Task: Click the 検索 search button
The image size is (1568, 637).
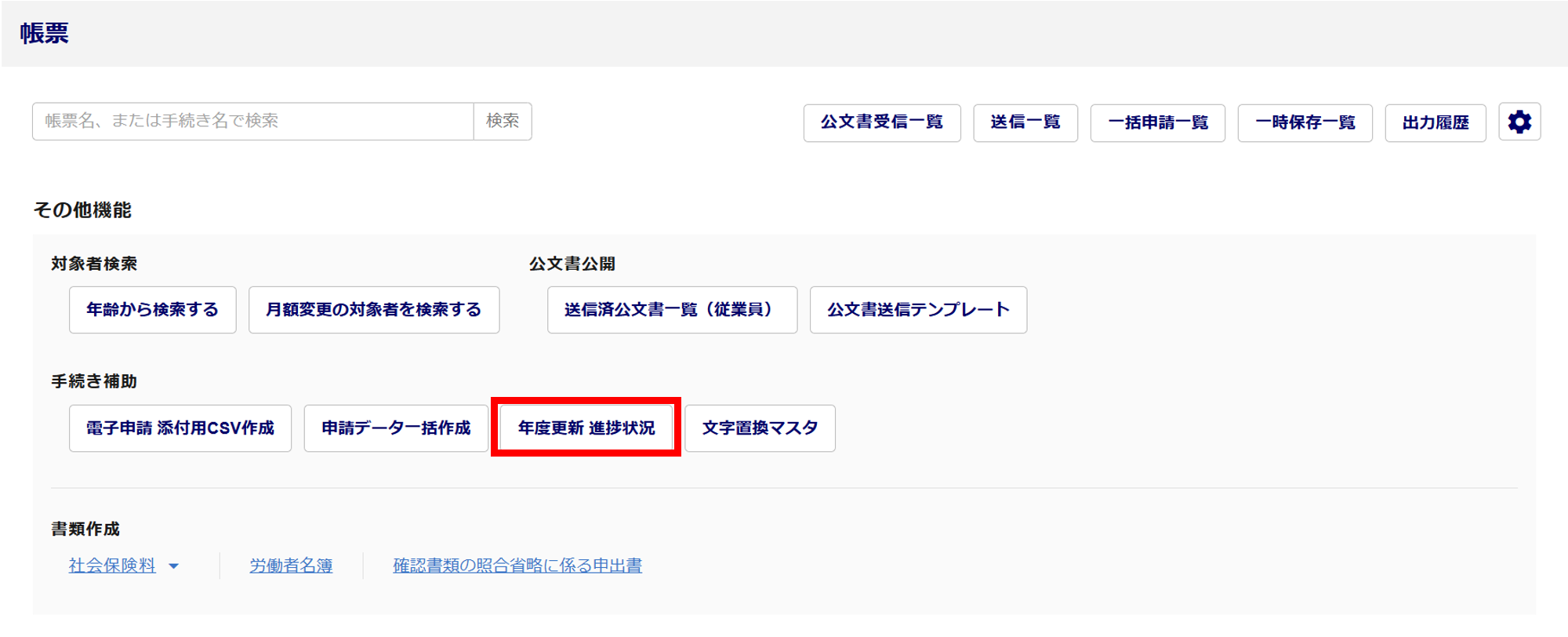Action: (503, 121)
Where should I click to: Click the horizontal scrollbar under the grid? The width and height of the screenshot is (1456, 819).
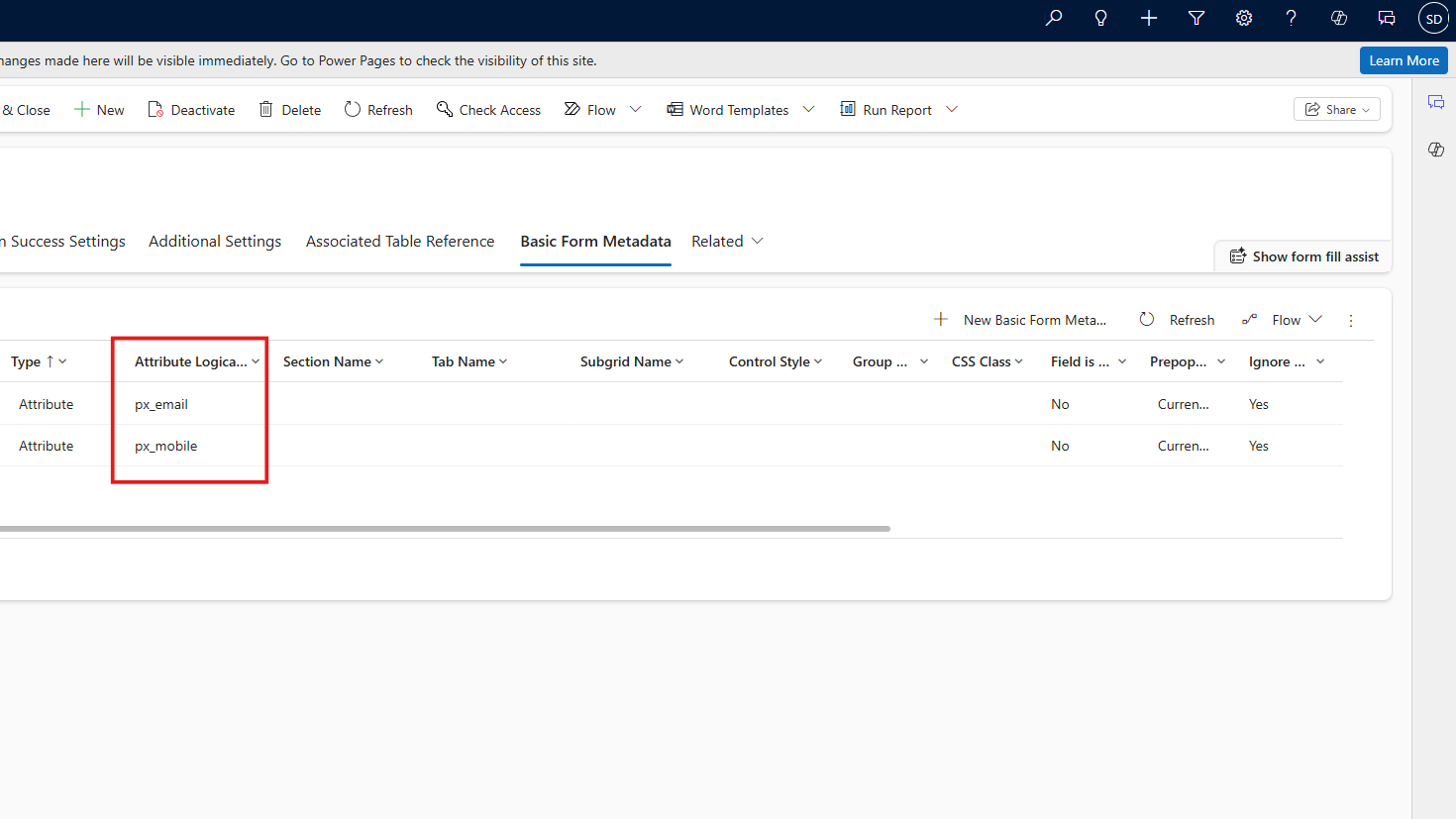pos(446,529)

Task: Pictures in the records are to be left out; repeat everything else exactly.

Result of the exercise:
Task: Click the 検索 search button
The image size is (1568, 637).
Action: (503, 121)
Where should I click to: Click the horizontal scrollbar under the grid? The width and height of the screenshot is (1456, 819).
pos(446,529)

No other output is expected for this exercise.